Blackwell was Freshman of the year, 1994 and first team Western Athletic Conference in 1995 and 1996.

===College stats===
Receiving and Rushing
| Year | | Receiving | | | |
| | Rec | Yds | Avg | TD | |
| 1994 | | 51 | 689 | 13.5 | 6 |
| 1995 | | 86 | 1207 | 14.0 | 8 |
| 1996 | | 60 | 1000 | 16.7 | 11 |
| Total | | 197 | 2896 | 14.7 | 25 |
Scoring
| Year | | Receiving | | |
| | G | Rec | Pts | |
| 1994 | | 11 | 6 | 36 |
| 1995 | | 12 | 8 | 48 |
| 1996 | | 9 | 11 | 66 |
| Total | | | 25 | 150 |

==NFL==

===Career stats===

| Year | Rushing | | Receiving | | | | | | | | |
| Att | Yds | Avg | TD | Lng | | Rec | Yds | Avg | TD | Lng | |
| 1997 | 2 | 14 | 7.0 | 0 | 11 | | 12 | 168 | 14.0 | 1 | 46 |
| 1998 | 0 | 0 | 0 | 0 | 0 | | 32 | 297 | 9.3 | 1 | 24 |
| 1999 | 0 | 0 | 0 | 0 | 0 | | 20 | 186 | 9.3 | 0 | 26 |
| 2000 | 0 | 0 | 0 | 0 | 0 | | 2 | 23 | 11.5 | 0 | 14 |
| 2001 | 0 | 0 | 0 | 0 | 0 | | 1 | 8 | 8.0 | 0 | 8 |
| Total | 2 | 14 | 7.0 | 0 | 0 | | 67 | 682 | 10.2 | 2 | 0 |

Blackwell was part of The Bill Walsh NFL Minority Coaching Fellowship, an annual program administered by the NFL Management Council and NFL Player. Blackwell was one of four interns hand picked.

Blackwell was only one of five Steelers to have returned kickoffs for touchdowns (JuJu Smith-Schuster in 2017, Antonio Brown in 2010, Allen Rossum in 2007, Antwaan Randle El in 2002 and Will Blackwell in 2000). In 2001, Blackwell reinjured his left knee in Pittsburgh's 21–3 loss to Jacksonville. Coach Bill Cowher said Blackwell, who missed the first half of last year with a knee injury. Blackwell along with four other LSU players were released August 28, 2012 in the first round of major cuts.

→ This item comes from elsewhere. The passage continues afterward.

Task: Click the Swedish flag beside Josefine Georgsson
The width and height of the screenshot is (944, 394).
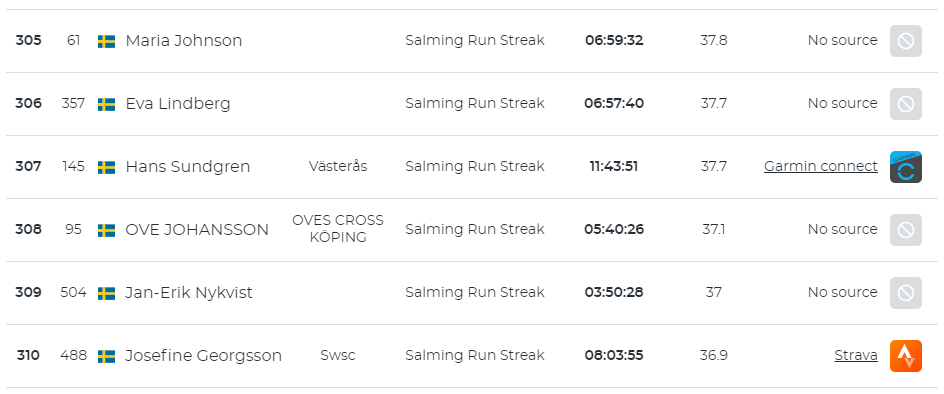Action: tap(107, 356)
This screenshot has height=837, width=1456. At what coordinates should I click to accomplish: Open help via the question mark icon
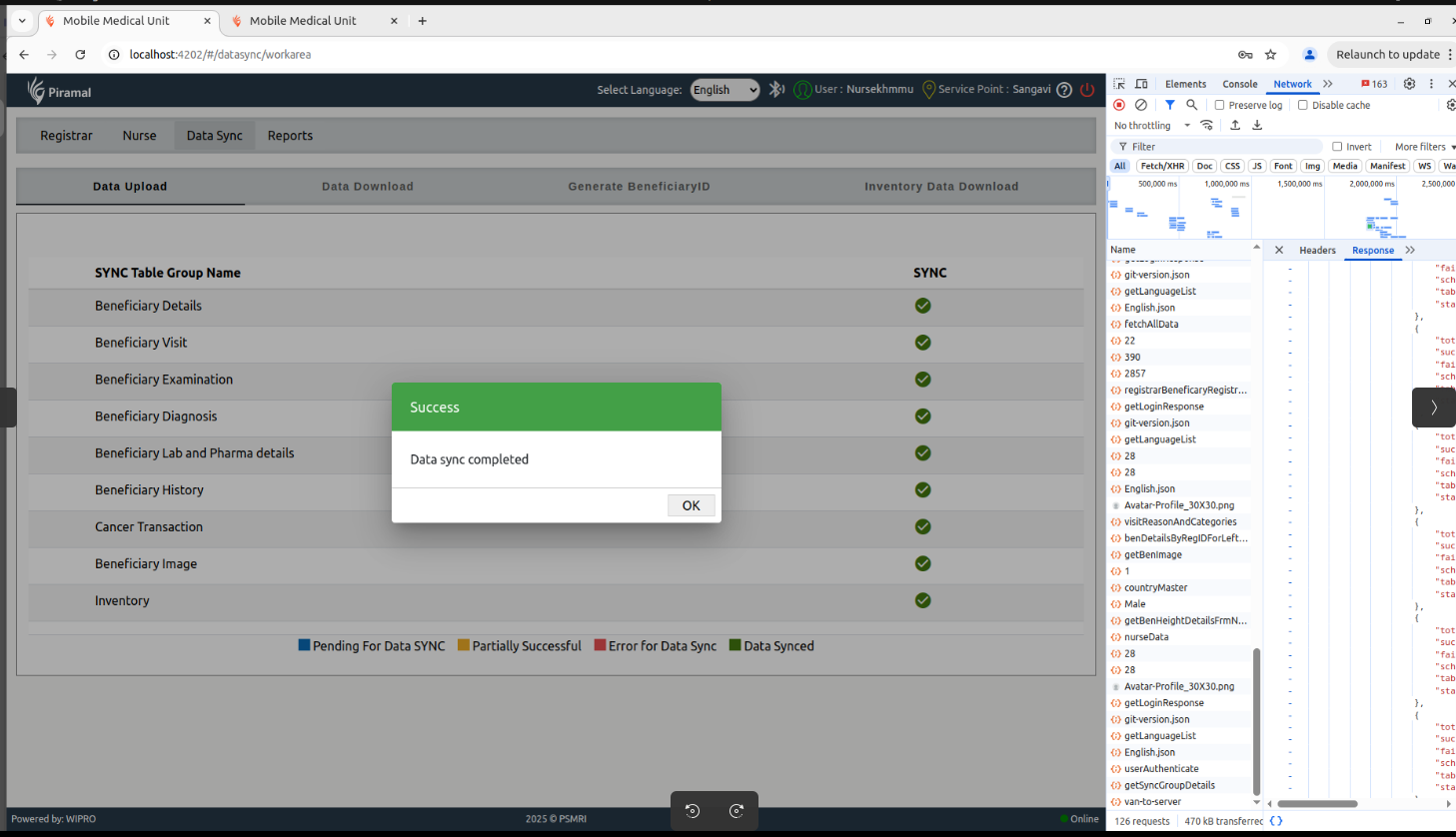coord(1064,90)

Blackwell spent one month with the St Louis Rams and was cut August 31, 2002.

==Personal life==
Blackwell lives in California. Blackwell works for Oakland Unified School District. He is a Receiver Coach, Restorative Practice Facilitator and Assistant Athletic Director for McClymonds High School. Blackwell also is the Head Coach for Varsity Baseball and a Community relations liaison.

Blackwell is the African American Male Achievement Program Manager helping Oakland's public schools fight to save black boys.